__Work request__:
Only one stretch of the listing below is wanted. Begin at the line that has "Cakes Paradise : recettes", stop after the line that has "[Caprese : Tomate", and repeat every line in between exactly.

__Data listing__:
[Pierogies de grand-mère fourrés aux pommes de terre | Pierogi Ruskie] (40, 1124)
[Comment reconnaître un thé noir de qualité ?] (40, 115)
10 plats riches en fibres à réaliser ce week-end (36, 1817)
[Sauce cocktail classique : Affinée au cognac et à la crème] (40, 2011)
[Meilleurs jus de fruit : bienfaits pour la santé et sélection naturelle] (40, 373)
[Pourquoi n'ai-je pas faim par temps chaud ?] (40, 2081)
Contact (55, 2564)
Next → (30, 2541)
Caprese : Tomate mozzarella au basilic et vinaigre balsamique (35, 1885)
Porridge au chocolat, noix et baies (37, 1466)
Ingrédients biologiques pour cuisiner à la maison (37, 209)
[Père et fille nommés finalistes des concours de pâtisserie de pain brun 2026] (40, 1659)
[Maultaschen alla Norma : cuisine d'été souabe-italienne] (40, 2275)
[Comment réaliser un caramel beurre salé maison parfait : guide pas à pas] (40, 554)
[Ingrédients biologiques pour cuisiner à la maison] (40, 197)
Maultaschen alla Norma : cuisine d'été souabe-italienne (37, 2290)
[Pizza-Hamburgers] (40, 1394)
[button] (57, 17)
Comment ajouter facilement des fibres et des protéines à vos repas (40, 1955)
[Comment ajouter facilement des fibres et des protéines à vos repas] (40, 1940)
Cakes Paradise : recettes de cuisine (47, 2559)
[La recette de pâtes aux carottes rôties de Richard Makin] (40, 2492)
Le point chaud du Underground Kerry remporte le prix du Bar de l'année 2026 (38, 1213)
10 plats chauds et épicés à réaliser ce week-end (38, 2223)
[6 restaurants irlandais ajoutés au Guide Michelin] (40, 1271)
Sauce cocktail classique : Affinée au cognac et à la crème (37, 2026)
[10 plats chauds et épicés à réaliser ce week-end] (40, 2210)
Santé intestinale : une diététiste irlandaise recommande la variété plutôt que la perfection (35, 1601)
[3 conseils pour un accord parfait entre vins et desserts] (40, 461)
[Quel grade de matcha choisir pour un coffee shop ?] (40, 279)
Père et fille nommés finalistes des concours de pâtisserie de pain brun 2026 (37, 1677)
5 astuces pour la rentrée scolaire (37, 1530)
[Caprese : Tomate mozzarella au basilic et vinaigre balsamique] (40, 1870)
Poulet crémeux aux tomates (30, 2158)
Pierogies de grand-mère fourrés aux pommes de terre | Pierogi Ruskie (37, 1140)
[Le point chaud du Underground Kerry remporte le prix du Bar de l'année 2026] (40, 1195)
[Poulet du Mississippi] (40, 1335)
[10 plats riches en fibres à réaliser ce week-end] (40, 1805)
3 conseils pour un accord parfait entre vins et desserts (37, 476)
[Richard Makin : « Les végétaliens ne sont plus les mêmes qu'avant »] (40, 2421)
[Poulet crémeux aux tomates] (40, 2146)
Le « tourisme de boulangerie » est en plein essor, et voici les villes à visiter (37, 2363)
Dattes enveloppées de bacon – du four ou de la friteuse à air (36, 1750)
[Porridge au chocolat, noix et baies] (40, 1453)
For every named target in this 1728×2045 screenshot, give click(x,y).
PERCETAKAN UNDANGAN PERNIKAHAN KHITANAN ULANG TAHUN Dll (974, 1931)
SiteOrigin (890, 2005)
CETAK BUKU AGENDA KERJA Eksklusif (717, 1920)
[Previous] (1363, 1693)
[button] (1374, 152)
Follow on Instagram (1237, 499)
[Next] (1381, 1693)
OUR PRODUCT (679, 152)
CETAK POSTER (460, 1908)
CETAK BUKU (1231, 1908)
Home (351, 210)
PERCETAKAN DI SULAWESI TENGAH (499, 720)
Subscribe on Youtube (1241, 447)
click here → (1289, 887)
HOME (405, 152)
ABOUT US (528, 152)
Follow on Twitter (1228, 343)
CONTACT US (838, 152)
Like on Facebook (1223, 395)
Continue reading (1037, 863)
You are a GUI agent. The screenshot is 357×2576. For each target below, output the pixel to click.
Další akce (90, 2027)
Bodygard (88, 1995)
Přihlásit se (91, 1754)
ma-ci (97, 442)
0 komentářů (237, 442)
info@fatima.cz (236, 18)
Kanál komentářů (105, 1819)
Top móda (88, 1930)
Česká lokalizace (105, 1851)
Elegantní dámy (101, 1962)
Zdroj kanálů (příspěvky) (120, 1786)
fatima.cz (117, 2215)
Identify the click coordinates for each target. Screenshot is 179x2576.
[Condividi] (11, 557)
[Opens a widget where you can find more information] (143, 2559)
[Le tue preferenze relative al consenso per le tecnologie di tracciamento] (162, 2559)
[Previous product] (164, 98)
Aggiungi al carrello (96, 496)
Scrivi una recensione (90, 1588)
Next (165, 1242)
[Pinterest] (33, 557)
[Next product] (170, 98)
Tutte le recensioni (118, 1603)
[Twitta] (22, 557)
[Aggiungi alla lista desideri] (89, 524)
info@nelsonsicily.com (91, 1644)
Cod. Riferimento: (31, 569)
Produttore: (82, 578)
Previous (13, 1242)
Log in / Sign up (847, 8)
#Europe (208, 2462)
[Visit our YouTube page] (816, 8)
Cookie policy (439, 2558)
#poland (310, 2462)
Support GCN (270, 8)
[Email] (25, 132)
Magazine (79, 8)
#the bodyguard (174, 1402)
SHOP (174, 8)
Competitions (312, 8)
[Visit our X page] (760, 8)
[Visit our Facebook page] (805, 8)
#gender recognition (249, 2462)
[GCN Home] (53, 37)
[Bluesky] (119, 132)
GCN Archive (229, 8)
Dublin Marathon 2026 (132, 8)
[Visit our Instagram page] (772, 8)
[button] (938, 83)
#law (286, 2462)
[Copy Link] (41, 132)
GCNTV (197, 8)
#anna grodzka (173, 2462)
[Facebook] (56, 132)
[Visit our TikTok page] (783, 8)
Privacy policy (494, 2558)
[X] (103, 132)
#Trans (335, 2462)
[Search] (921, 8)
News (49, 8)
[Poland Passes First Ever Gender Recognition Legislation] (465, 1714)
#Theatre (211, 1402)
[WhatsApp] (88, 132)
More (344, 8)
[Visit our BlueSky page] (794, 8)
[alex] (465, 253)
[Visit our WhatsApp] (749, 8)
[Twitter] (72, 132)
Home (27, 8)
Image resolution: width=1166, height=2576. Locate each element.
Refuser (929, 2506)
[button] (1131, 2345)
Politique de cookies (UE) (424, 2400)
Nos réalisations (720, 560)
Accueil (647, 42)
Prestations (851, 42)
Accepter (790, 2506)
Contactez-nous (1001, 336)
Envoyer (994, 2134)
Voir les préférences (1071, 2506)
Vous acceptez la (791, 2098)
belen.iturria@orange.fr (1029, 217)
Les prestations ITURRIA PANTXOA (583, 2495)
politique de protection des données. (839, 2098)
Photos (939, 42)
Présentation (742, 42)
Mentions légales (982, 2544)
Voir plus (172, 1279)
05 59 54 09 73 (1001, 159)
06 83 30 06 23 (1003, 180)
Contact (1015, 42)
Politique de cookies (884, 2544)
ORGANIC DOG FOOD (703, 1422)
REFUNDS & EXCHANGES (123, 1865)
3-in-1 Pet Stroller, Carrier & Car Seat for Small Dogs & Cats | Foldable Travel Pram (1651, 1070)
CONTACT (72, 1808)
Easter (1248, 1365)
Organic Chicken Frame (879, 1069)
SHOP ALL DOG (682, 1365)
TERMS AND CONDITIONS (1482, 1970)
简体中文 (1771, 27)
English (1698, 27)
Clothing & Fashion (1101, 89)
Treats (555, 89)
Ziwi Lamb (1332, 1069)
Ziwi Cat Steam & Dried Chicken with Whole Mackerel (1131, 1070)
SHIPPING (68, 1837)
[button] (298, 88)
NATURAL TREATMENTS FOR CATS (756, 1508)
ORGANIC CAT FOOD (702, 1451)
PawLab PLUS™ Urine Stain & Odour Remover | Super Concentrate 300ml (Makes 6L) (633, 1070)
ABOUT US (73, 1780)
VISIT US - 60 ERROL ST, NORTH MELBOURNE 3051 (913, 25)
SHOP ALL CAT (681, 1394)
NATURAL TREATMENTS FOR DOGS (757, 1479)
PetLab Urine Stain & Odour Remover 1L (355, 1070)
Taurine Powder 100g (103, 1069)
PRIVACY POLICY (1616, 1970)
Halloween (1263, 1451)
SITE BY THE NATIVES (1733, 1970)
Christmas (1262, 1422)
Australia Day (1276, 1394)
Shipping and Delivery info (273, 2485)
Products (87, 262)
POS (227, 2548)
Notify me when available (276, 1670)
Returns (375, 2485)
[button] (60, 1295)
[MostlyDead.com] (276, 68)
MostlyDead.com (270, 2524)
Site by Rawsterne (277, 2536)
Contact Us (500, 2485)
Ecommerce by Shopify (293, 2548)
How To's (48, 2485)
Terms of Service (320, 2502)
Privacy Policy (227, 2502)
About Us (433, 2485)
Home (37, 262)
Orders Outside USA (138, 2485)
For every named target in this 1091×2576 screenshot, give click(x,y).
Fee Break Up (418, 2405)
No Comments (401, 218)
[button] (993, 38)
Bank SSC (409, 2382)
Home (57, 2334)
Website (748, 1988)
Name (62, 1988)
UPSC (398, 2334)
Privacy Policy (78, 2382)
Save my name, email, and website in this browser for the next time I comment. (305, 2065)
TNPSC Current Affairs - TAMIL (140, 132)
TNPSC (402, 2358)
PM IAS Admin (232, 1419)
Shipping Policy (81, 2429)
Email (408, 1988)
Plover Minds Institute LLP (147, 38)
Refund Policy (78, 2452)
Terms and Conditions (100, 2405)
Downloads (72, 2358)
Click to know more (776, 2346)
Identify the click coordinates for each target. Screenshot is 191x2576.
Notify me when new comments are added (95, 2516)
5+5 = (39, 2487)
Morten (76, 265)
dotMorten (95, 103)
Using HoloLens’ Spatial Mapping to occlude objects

__Reply__:
Cakes Paradise : recettes de cuisine (47, 2559)
[La recette de pâtes aux carottes rôties de Richard Makin] (40, 2492)
Le point chaud du Underground Kerry remporte le prix du Bar de l'année 2026 (38, 1213)
10 plats chauds et épicés à réaliser ce week-end (38, 2223)
[6 restaurants irlandais ajoutés au Guide Michelin] (40, 1271)
Sauce cocktail classique : Affinée au cognac et à la crème (37, 2026)
[10 plats chauds et épicés à réaliser ce week-end] (40, 2210)
Santé intestinale : une diététiste irlandaise recommande la variété plutôt que la perfection (35, 1601)
[3 conseils pour un accord parfait entre vins et desserts] (40, 461)
[Quel grade de matcha choisir pour un coffee shop ?] (40, 279)
Père et fille nommés finalistes des concours de pâtisserie de pain brun 2026 (37, 1677)
5 astuces pour la rentrée scolaire (37, 1530)
[Caprese : Tomate mozzarella au basilic et vinaigre balsamique] (40, 1870)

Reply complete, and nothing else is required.